◆ Material shown:

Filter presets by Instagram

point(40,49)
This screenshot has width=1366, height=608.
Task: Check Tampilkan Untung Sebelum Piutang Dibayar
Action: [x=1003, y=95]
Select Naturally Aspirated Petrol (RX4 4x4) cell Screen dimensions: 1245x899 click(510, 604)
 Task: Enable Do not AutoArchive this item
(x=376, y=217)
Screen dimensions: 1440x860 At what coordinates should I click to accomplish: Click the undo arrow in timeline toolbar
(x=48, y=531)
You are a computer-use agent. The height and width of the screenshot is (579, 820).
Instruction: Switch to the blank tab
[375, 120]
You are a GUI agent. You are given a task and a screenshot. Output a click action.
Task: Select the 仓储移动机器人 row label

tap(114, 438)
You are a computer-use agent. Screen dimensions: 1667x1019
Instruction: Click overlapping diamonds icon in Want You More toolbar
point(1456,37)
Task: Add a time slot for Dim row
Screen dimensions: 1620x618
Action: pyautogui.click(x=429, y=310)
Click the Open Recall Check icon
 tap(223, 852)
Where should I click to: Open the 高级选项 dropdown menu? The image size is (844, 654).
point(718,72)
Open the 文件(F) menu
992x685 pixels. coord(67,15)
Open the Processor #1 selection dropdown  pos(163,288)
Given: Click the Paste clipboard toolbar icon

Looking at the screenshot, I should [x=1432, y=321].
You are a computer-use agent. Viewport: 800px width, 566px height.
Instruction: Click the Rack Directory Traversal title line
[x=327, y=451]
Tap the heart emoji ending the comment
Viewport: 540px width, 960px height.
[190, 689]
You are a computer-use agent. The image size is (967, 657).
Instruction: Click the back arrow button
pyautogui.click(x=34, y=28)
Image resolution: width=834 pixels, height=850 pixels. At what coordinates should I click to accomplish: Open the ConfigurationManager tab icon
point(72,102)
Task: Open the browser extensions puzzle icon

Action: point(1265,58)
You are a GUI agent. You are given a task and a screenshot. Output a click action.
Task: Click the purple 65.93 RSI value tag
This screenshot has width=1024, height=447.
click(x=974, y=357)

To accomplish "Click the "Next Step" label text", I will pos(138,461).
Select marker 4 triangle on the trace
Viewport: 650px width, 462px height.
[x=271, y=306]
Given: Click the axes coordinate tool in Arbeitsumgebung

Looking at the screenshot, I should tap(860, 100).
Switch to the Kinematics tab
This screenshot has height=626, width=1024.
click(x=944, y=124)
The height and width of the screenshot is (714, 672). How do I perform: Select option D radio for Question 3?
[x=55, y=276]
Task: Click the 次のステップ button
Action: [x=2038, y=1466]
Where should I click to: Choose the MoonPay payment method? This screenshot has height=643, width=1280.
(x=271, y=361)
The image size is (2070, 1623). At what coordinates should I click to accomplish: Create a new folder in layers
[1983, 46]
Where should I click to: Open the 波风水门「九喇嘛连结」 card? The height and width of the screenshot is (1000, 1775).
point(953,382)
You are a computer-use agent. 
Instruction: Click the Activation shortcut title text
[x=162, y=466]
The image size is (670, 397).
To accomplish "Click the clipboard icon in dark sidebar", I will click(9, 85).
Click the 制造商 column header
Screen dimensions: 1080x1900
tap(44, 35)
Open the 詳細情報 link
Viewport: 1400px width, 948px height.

◆ What needs to be done:
Pick out every line of the records above that contains the string "agent".

◆ Written answer:
You are a computer-use agent. The height and width of the screenshot is (579, 820).
You are a GUI agent. You are given a task and a screenshot. Output a click action.
You are a computer-use agent. Screen dimensions: 1667x1019
You are a computer-use agent. Viewport: 800px width, 566px height.
You are a computer-use agent. The image size is (967, 657).
You are a GUI agent. You are given a task and a screenshot. Output a click action.
You are a computer-use agent. 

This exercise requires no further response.